1.1.2 Clinical Trials II

Question 1

Why do you need to define what, when and how outcomes are to be measured before start of clinical trial?

Answer 1

To prevent:
Data dredging
Repeated analyses

Question 2

What is a primary outcome?

Answer 2

Main goal of your study
Preferably only one
Used in sample size calculation

Question 3

What is a secondary outcome?

Answer 3

Other outcomes of interest

Often includes occurrence of side effects

Question 4

What are 3 different types of outcomes?

Answer 4

Patho-physiological e.g. tumour size, thyroxine level, other biomarkers

Clinically defined e.g. death (mortality), disease (morbiditiy) and disability

Patient-focused e.g. QoL,psychological and social well-being, satisfaction

Question 5

What are the features of an ideal outcome?

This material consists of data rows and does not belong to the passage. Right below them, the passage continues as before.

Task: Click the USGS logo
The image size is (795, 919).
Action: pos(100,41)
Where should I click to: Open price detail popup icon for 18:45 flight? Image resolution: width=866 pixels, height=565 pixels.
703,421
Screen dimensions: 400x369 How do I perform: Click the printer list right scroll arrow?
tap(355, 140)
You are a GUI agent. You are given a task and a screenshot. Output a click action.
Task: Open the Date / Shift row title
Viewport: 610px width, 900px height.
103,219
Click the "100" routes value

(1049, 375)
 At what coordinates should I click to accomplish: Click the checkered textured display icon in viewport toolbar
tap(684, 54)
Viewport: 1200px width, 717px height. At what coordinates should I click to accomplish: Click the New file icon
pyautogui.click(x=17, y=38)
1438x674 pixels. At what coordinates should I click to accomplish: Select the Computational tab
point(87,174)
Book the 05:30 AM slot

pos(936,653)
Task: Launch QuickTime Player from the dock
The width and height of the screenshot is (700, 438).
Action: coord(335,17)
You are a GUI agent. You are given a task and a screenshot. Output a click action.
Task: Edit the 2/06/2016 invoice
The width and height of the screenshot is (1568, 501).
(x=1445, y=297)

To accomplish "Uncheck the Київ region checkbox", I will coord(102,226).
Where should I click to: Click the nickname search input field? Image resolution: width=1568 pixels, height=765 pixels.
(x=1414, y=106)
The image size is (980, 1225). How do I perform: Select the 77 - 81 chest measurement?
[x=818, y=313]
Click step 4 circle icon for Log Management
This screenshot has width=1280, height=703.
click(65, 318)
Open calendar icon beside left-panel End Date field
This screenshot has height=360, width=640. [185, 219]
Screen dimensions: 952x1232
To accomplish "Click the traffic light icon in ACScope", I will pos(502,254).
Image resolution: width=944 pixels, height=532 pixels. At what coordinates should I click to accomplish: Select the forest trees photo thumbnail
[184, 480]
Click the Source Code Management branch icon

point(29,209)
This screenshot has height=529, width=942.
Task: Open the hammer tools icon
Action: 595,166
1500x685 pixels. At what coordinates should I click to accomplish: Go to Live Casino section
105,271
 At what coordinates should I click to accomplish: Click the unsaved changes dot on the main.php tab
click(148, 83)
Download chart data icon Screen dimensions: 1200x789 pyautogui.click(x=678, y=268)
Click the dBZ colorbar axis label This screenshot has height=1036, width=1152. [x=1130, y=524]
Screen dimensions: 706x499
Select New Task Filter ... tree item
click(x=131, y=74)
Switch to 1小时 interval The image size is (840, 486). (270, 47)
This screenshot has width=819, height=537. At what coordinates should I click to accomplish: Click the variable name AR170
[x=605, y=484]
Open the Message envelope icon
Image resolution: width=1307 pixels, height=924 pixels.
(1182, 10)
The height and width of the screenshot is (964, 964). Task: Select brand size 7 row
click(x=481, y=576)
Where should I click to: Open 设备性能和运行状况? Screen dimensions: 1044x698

Don’t learn all of them just a few examples

Answer 5

• Appropriate and Relevant – to patient, clinician, society, etc.
• Valid and Attributable – any observed effect can be
  reasonably linked to the treatments being compared
• Sensitive and Specific – chosen method of measurement
  can detect changes accurately
• Reliable and Robust – outcome measurable by different
  people in various settings → similar result
• Simple and Sustainable – method of measurement is easily
  carried out repeatedly
• Cheap and Timely – not excessively expensive to measure
  nor has a long lag time

Question 6

When should measurements be taken?

Answer 6

Baseline measurement of relevant factors

Monitoring outcomes during trial, for possible effects and monitoring for adverse effects

Final measurement of outcomes, for final effect of treatments

Question 7

What baseline data should be taken?

Answer 7

Age
Gender
Social class
Ethnicity
BMI
Co-morbidities
Occupational exposures

Question 8

What is the placebo effect?

Answer 8

Therapy can be irrelevant to patients condition, patient’s attitude to illness and the illness itself may be improved by feeling that something is being done about it

Question 9

What is a placebo?

Answer 9

Inert substance that appears identical in every way to active formulation e.g. appearance, taste, dosage, smell

Question 10

What is the aim of a placebo?

Answer 10

Cancel out any placebo effect that may exist in active treatment

Question 11

When can a placebo be used?

Answer 11

Only be used when no standard treatment available

Question 12

What are the ethical issues with using placebos?

Answer 12

Form of deception
Therefore, it is essential participants are informed they may get a placebo

Question 13

Why might you have losses to follow-up?

Answer 13

Clinical condition may mean they have to be removed from trial
(appropriate)

May choose to withdraw
(unfortunate)

Question 14

How can losses to follow-up be minimised?

Answer 14

Make follow-up practical and minimise inconvenience

Be honest about commitment needed from participants

Avoid coercion or inducements but cant recompensate participants for time/trouble

Maintain contact

Question 15

What are some causes of non-adherence with treatment?

Answer 15

• May misunderstand instructions
• May not like taking treatment
• Could think treatment not working
• May prefer another treatment
• Can’t be bothered to take treatment

Question 16

How can non-adherence be minimised?

Answer 16

• Simplify instructions
• Ask about adherence
• Ask about effects and side-effects
• Monitor adherence e.g. tablet count, urine and blood levels

Need to understand never possible to achieve 100% adherence

Question 17

What is an explanatory trial?

Answer 17

As treated analysis- those who did all of the follow ups and adhered

Compares physiological effects of treatments

Loses effects of randomisation

Non-adherers are likely to be systematically different from those adhering to treatment, selection bias and confounding

Question 18

What is a pragmatic trial?

Answer 18

Intention to treat
Analysis according to original allocation to treatment groups

Regardless of follow-up completion or adherence

Compares likely effects of using treatments in routine clinical practise

Preserves effects of randomisation, minimal selection bias and confounding

Question 19

‘As treated’ vs ‘Intention to treat’

Answer 19

As treated analyses tend to give larger sizes of effect

Intention to treat analyses tend to give smaller and more realistic sizes of effect

Question 20

How should clinical trials normally be analysed?

Answer 20

On an intention to treat basis

Question 21

What steps are involved in a randomised control trial?

Answer 21

– The disease of interest
– The treatments to be compared, is this ethical?
– The methods of group allocation and consideration of
blinding
– The patients eligible and excluded
– Baseline data collection
– Outcomes to be measured

Question 22

How is a randomised control trial set up?

Answer 22

• Identify a source of eligible patients and invite
• Obtain consent
• Allocate participants to the treatments fairly, i.e.
  without bias or confounding (randomisation)
• Follow-up participants in identical ways
• Minimise losses to follow-up
• Maximise adherence

Question 23

What should be asked when analysing outcomes of the a randomised control trial?

Answer 23

Is there an observed difference in outcome between treatment groups?

Could observed difference be due to chance

How bis is observed difference?

Is observed difference attributable to treatments compared?